Prior to World War II. there was only one single professional puppet theatre in Czechoslovakia – The Theatre of Spejbl and Hurvínek, which was founded in Plzeň in 1930 by an outstanding puppeteer and dramatist, Josef Skupa. It was only in 1945 that the theatre, the repertory of which was based on two protagonists – father Spejbl and son Hurvínek, moved to Prague. It is thanks to these two figures that the Theatre of Spejbl and Hurvínek is one of our most popular puppet theatres, known primarily by children but adults as well, both at home and abroad.

The creation of a wide network of Czech professional puppet theatres after World War II. is related to the Theatre Act of 1948 which legislated the foundation of professional regional theatres. Among the first ones was the Prague Central Puppet Theatre (today the Minor Theatre), which since the beginning of its history based its style (contrary to the Theatre of Spejbl and Hurvínek where only marionettes are used in performances) mainly on the use of hand-held puppets – javajans. In the early fifties, on this basis other puppet theatres came into being in Bohemia and Moravia – in Brno, Liberec (later the famous Naive Theatre), České Budějovice, Kladno and Ostrava. Some of these puppet stages of this era ceased to exist (Teplice, Karlovy Vary, Mariánské Lázně), while on the other hand the puppet theatre in Plzen came into being (today’s Alfa Theatre) which ranked successfully among the best Czech puppet theatres. For a long time the DRAK Puppet Theatre (1958) of East Bohemia was the youngest puppet stage which started to attract considerable attention towards the end of the sixties and which gradually became our most important puppet theatre, the style of which is based on a return to Czech puppetry tradition on one hand and on an inventive use of combining the live actor and the puppet on the other hand, finding a large number of admirers and followers at home as well as abroad. For the time being, the latest puppet theatre to appear is the Theatre of Variety (1987) performing at the Most Theatre of Drama. Next to these companies operating in their own theatre buildings, some independent professional associations appeared (Buchty a loutky, the Dejvice Theatre, the Theatre of the Forman Brothers, etc. which use puppets in their stagings of a studio character.

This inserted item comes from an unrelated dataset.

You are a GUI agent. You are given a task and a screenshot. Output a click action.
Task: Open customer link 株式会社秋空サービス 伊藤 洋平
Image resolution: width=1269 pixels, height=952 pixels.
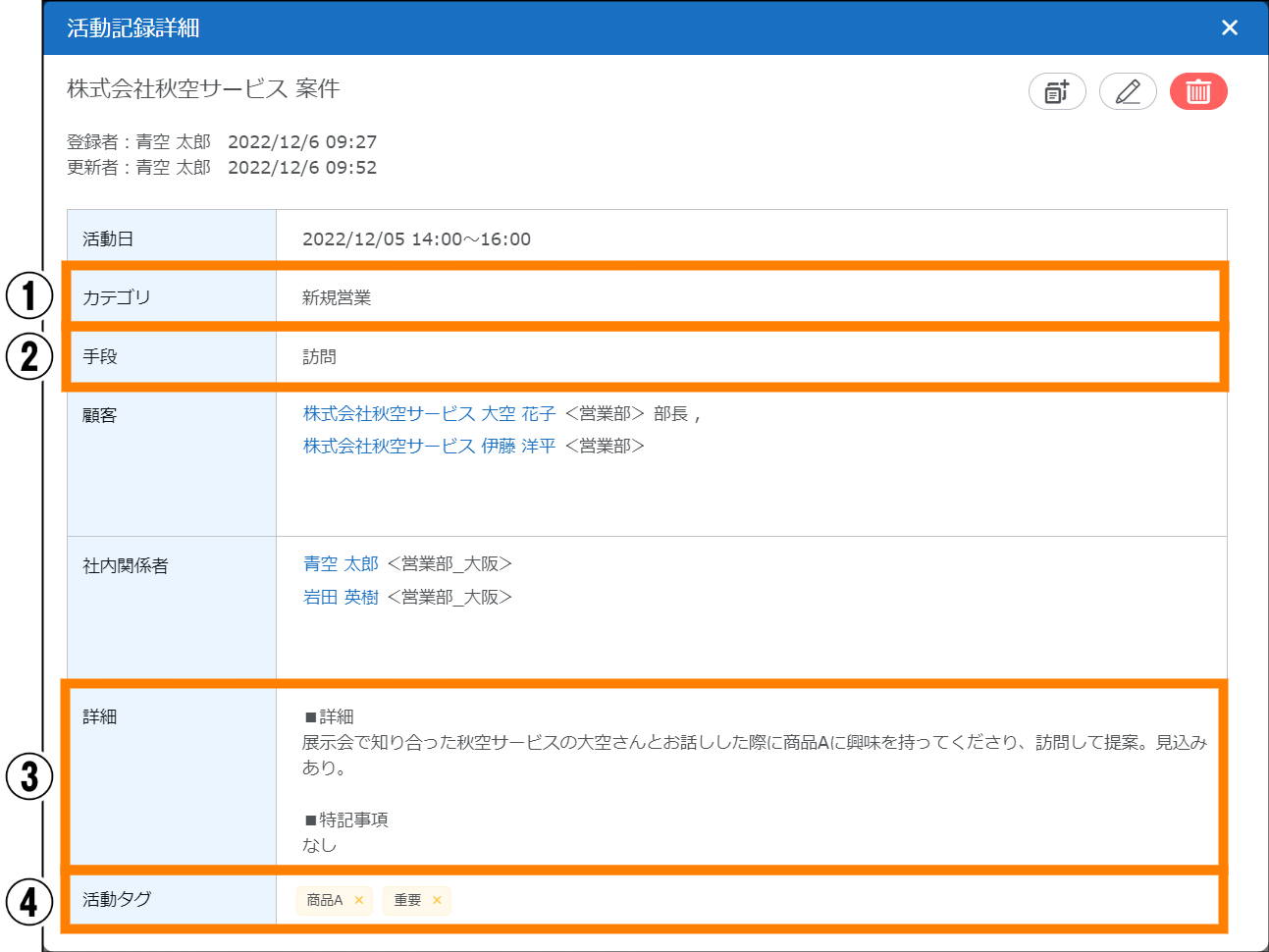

At present, there is a total of 10 professional (statutory) permanent puppet theatres in Bohemia and Moravia.

In view of the history of Czech puppetry, where the amateur puppet theatre plays an irreplaceable part, a survey of Czech puppetry must include a mention of amateur ensembles. Although their number has, in recent years decreased (there are about 200 registered amateur companies), the work of these mature amateur ensembles can often be compared with the work of professional puppeteers. The ensemble with a tradition of long standing worth mentioning is the Divadélko Říše Loutek (Little Theatre of the Realm of Puppets) and among the younger inspired groups it is the Céčko of Svitava, Čmukaři of Modřišice, Bouda a Střípek of Plzeň.